On discovering the bird song

From Sandra

When Alyssa and I started looking at Kashperova’s Sonata for piano and cello in G major, we had no idea what to expect.  It felt like a bit of a curious adventure….to explore a piece written by a woman in the 1890s.  Sadly, when I did my music degree not quite one hundred years after this piece was composed (I graduated in 1992) there was very little said about women composers of the past.  The implication  was that there weren’t really any... other than, say, Clara Schumann and Hildegaard Von Bingen... the only two names I remember being mentioned.  So looking at this piece, I wasn’t really sure what to expect.  Even more sadly, I suspect that I was primed by my education to think there would be something disappointingly “frilly” or “fluffy” or “copycat” about it.  After all, it was written by a “girl.”

We knew it was written in what is considered the “late romantic” time period, so, as the pianist, at first I made assumptions about using the pedal.  Late romantic music is many things, but what came to my mind was Rachmaninoff…. thick, lush textures and a liberal use of the pedal.  So that’s how I approached it.  Running passages, broken chords and arpeggios, washed with pedal to give it that lush feeling.  One thing that immediately jumped out at me was Kashperova’s extensive use of the highest notes on the piano, light, tinkly notes... marked forte!  How else was I going to make that happen?

But then, thankfully, we discovered that there was a small biography of Leokadiya Kashperova, including her own memoirs, available through Cambridge Press.  Upon reading this, I discovered that I had the wrong idea in my head.  Over and over, I read about how she used the pedal sparingly, taught her students to pedal sparingly, even annoyed her most well-known student,  Igor  Stravinsky, by requiring him to play without pedal and use his fingers like an organist.

And so, I started over.  I tried playing with the bare minimum of pedal... using it only where there were held notes that couldn’t be held any other way, or where a slur indicated that notes needed to be connected that couldn’t be connected any other way.
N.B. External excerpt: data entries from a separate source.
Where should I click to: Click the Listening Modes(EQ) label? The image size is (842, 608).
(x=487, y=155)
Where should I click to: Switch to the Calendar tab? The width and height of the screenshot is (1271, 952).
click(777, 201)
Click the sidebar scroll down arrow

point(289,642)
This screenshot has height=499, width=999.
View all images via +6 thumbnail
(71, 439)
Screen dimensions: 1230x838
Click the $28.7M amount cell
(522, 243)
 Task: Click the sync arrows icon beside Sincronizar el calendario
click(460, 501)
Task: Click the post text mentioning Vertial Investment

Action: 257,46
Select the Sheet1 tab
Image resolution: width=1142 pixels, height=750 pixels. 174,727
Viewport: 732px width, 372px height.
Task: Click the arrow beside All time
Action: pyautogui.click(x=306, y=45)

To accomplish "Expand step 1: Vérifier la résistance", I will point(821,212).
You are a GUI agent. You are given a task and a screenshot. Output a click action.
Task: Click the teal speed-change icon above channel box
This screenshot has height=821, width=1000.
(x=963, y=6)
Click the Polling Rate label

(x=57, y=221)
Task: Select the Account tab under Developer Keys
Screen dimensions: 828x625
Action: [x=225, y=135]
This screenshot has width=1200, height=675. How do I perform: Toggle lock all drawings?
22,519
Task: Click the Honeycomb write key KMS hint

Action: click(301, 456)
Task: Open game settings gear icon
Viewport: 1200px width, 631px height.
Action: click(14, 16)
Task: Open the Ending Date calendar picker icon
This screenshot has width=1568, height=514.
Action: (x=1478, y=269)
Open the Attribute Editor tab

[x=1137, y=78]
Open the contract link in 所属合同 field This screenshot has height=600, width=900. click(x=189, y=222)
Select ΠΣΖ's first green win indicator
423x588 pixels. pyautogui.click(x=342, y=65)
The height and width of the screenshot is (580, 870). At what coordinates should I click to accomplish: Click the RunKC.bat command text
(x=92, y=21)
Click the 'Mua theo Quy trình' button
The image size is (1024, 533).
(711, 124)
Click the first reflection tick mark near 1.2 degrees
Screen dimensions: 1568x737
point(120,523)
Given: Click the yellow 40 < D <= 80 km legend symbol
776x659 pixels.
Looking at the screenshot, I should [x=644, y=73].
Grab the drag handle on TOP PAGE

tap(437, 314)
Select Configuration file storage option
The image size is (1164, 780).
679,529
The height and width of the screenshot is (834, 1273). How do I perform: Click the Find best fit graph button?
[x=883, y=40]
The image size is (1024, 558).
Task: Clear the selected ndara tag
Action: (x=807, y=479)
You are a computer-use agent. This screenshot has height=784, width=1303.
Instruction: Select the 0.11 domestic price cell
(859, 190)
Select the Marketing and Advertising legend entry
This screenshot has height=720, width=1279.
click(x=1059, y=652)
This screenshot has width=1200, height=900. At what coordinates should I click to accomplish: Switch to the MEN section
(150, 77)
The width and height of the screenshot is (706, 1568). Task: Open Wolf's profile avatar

A very different piece began to emerge, and one passage in particular jumped out at me right away. In the last movement, the final series of high register runs and arpeggios in the piano, played without a shimmery pedal effect, became clear, delicate and flute-like, and evoked, for me, the song of a bird, not forte as in loud, but forte as in big hearted and full throttle, announcing a presence not to be ignored.  I was hooked.